Bisakah Anda melanjutkan tulisan tentang kenaikan PPN menjadi 12% di bawah ini, dimulai setelah kalimat terakhirnya?

* _KUTIPAN DOKUMEN_:
◆ ◆ ◆ ◆

TintaSiyasi.id -- Di tengah semakin lesunya ekonomi masyarakat, pemerintah malah menetapkan kenaikan PPN menjadi 12%. Tarif ini mulai berlaku sejak Januari 2025. Hal ini disampaikan oleh Menteri Keuangan Sri Mulyani dalam rapat kerja dengan Komisi XI DPR RI. Dasarnya adalah Undang-Undang Nomor 7 Tahun 2021 tentang Harmonisasi Peraturan Perpajakan (UU HPP). Dalam beleid itu, disebutkan bahwa PPN dinaikkan secara bertahap, yakni 11 persen pada 1 April 2022 dan 12 persen pada 1 Januari 2025. (tempo.co, 21/11/2024)
Keputusan ini menuai penolakan dari banyak pihak. Pada Kamis (21/11/2024), petisi menolak kenaikan PPN 12% berseliweran di media sosial twitter. Petisi tersebut dibuat dan dibagikan oleh akun X @barengwarga pada Selasa (19/11) silam. Petisi dengan judul 'Pemerintah, Segera Batalkan Kenaikan PPN!' itu tercatat sudah diteken oleh 2.808 orang. (cnnindonesia, 21/11/2024)
Pajak Pertambahan Nilai (PPN) adalah pajak yang dikenakan pada setiap transaksi jual beli barang atau jasa yang terjadi pada wajib pajak orang pribadi atau badan usaha yang mendapat status Pengusaha Kena Pajak (PKP). Naiknya PPN 12% ini akan memunculkan efek domino. Harga barang dan jasa akan naik, yang akan menyebabkan semakin lemahnya daya beli masyarakat. Efeknya, masyarakat akan menekan konsumsi mereka. Ketika konsumsi masyarakat berkurang, penjualan pun akan berkurang. Maka, produsen harus mengurangi produksi dan mengurangi jumlah tenaga kerja. Akibatnya, ancaman PHK pun tak terelakkan. Ini seperti lingkaran setan.

◆ ◆ ◆ ◆

* _DAFTAR DATA_:
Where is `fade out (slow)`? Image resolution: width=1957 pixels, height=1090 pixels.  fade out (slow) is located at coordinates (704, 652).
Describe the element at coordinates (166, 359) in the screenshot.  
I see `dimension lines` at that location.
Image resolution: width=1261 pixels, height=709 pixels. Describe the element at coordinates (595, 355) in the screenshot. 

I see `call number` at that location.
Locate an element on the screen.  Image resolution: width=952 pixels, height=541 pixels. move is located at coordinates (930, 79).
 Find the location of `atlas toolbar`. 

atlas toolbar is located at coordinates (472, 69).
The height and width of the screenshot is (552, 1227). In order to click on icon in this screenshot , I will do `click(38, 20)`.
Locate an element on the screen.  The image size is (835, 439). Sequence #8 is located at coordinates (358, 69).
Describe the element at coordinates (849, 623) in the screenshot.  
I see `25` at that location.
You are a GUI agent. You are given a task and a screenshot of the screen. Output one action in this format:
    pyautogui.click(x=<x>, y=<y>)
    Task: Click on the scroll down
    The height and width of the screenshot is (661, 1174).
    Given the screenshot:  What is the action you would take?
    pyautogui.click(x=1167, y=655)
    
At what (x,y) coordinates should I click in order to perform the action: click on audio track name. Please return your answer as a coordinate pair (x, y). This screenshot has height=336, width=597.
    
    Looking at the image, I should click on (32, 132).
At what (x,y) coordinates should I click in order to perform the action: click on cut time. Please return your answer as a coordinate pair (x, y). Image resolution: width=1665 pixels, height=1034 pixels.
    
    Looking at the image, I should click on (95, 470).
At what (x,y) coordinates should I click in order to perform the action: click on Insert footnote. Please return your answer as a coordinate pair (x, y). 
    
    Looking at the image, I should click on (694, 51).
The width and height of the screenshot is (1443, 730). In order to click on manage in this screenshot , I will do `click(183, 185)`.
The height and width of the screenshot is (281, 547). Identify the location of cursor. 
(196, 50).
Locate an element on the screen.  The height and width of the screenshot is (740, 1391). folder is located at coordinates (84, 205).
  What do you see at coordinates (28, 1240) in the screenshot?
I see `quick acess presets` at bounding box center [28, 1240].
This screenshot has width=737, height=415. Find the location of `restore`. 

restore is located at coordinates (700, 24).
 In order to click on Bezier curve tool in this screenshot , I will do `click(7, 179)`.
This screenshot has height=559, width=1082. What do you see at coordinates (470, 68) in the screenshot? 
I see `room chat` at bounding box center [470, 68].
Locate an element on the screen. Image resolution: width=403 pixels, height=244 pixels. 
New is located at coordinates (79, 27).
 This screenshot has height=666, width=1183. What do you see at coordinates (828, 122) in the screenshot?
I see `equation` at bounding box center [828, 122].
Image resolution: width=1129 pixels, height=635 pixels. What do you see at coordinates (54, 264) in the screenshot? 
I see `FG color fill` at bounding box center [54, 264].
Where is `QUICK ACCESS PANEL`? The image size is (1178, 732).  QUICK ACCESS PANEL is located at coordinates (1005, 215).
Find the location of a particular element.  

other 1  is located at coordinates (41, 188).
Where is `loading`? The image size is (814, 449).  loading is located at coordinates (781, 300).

◆ ◆ ◆ ◆

* _JAWABAN TERTULIS_:
Padahal sebelum PPN naik menjadi 12% saja, ekonomi masyarakat sedang tidak baik-baik saja. Daya beli masyarakat lemah. Ini ditunjukkan oleh adanya deflasi selama 5 bulan berturut-turut. Adanya gelombang PHK dan pengangguran, hingga hilangnya 8 juta kelas menengah. Namun, pemerintah tetap bersikukuh pada keputusannya menaikan PPN menjadi 12%. Menteri Koordinator Bidang Perekonomian, Airlangga Hartarto menyatakan bahwa keputusan ini diambil berdasarkan sejumlah alasan. Alasan tersebut diantaranya, untuk memperbaiki anggaran negara, mengurangi ketergantungan pada utang luar negeri, dan menyesuaikan dengan standar internasional. (m.antaranews.com, 22/11/2024)
Adanya kabinet gemuk, program makan siang gratis, membengkaknya utang luar negeri beserta bunganya jelas akan menambah beban APBN. Selama ini, sumber pendapatan utama negara bergantung pada pajak atau hutang luar negeri. Keduanya akan berdampak buruk bagi perekonomian Indonesia kedepannya.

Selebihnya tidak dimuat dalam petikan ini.